Por tierra y por aire…

Hoy traigo dos tristes historias de viajeros que, por aire o por tierra, llegaron a su destino, pero no con todas sus pertenencias. Y siguen aguardando por una respuesta a sus respectivas reclamaciones.

Migdalia Pérez Miranda me escribe desde José Martí 116, en Antilla, provincia de Holguín. Y lo hace para contar las tribulaciones de su hijo Yorlando Peña Pérez, suboficial de la Marina de Guerra Revolucionaria, quien viajó el 5 de junio pasado desde La Habana hasta la ciudad de Holguín en el ómnibus de ASTRO 2863.

Antes de partir, Yorlando entregó sus equipajes: un maletín con numerosas pertenencias y una caja. Ya en Holguín, cuando fue a recogerlos con los respectivos tickets, le entregaron la caja, pero el maletín ya no estaba. El maletero había dado el mismo equivocadamente a otra persona, que al parecer fue muy astuta y no aclaró que no le pertenecía. La prueba era que el empleado tenía la mitad del ticket del desaparecido equipaje. Y la otra evidencia era el maletín abandonado por el impostor.

Fue cuando el policía de Tráfico levantó acta de las pertenencias en el equipaje dejado, y junto a la empleada que recibía los ómnibus, le indicó al joven que debía esperar a que esa persona que se apropió de su maletín lo entregara; o, de lo contrario, dirigirse al jefe comercial de ASTRO en Holguín.

Pero el impostor nunca apareció. Y el 8 de junio Yorlando y Migdalia pudieron ver al comercial. Este les indicó que hicieran un acta de reclamación especificando las pertenencias que tenía el maletín sustraído. Y prometió mantenerse en comunicación con ellos.

Pero el 13 de junio vieron al comercial y este le comunicó que ASTRO indemnizaba hasta por un máximo de 500 pesos; o de lo contrario podía quedarse con el maletín abandonado. Ante la negativa de madre e hijo, les sugirió que hicieran un acta de reclamación acusando a los choferes del ómnibus.

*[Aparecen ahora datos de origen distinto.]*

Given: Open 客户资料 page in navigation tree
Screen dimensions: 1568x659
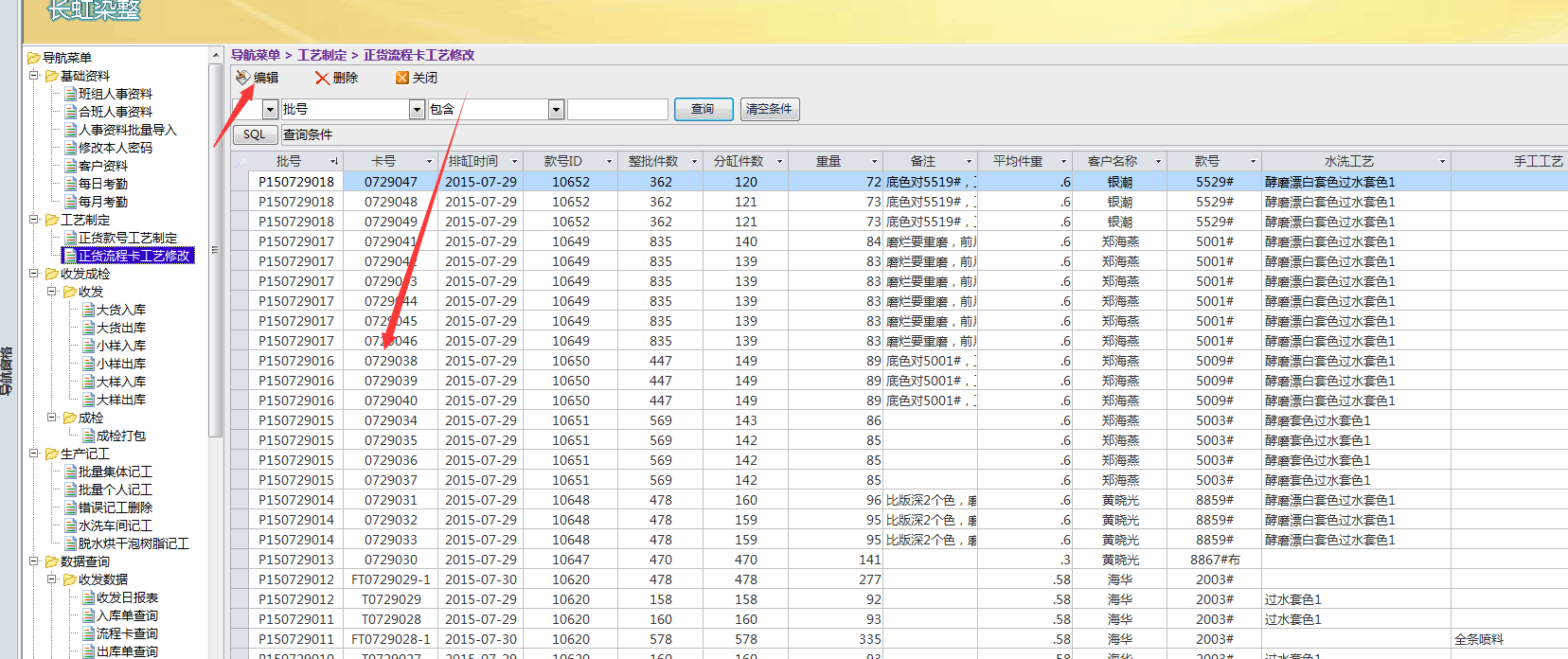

Y Yorlando no entiende por qué él, quien con sus tickets reglamentarios fue maltratado y perdió prendas de valor, debe ser el acusador, si la empresa debía asumir la responsabilidad y no lanzarlo a un forcejeo en los tribunales. «¿Qué garantía brinda esa empresa a los ciudadanos que le confían sus pertenencias?», pregunta Migdalia.

No menos disgustada está la doctora Zuleyka Caballero, de San Pablo 105, entre Martí y Luaces, en la ciudad de Camagüey: el 15 de julio pasado arribó a la capital de cumplir una misión en el exterior. Y su equipaje arribó el 30 de julio, sin ningún tipo de problema.

Ese mismo día, en la Terminal 1 del aeropuerto José Martí, despacha el equipaje para Camagüey a las 4 y 15 de la tarde. Tuvo que sacar unos spray de una caja donde iban ropas y otras pertenencias para sus familiares; y luego fue sellada.

El 7 de agosto, la doctora Zuleyka recoge su carga en el aeropuerto de Camagüey. Le dicen que hay una caja abierta, mojada y con mal olor. Cuando registra, encuentra la ropa y los demás artículos todos mojados y con mucho hedor. Faltaban cuatro paquetes de 12 toallas cada uno, 10 shorts de hombre, 8 juegos de sábana y 4 paquetes de 12 pares de medias cada uno.

Se tomaron fotos y videos de las evidencias, e hizo los trámites oficiales de reclamación. Y a los 5 días, Zuleyka fue a Carga y Equipaje de Cubana en Camagüey: allí la jefa le dijo: «Tengo tu reclamación, pero no te preocupes, que por cada kilogramo te van a dar 20 pesos cubanos».

Zuleyka llamó a la Jefa de Carga Nacional en La Habana y esta le dijo que esperara respuesta.

De entonces, han transcurrido unos dos meses, y la doctora Zuleyka no ha recibido respuesta alguna. Y ella exige que se esclarezca el asunto, con la misma transparencia y precisión que los pacientes esperan de los diagnósticos que hacen los médicos.

En días pasados, denunciamos aquí pérdidas y sustracciones en los bultos postales que se imponen vía correos. Y no es la primera vez que revelamos, de boca de sus propias víctimas, desapariciones de equipajes en viajes de ASTRO y vuelos de Cubana de Aviación. Por correo, por tierra o por aire. ¿Qué está sucediendo?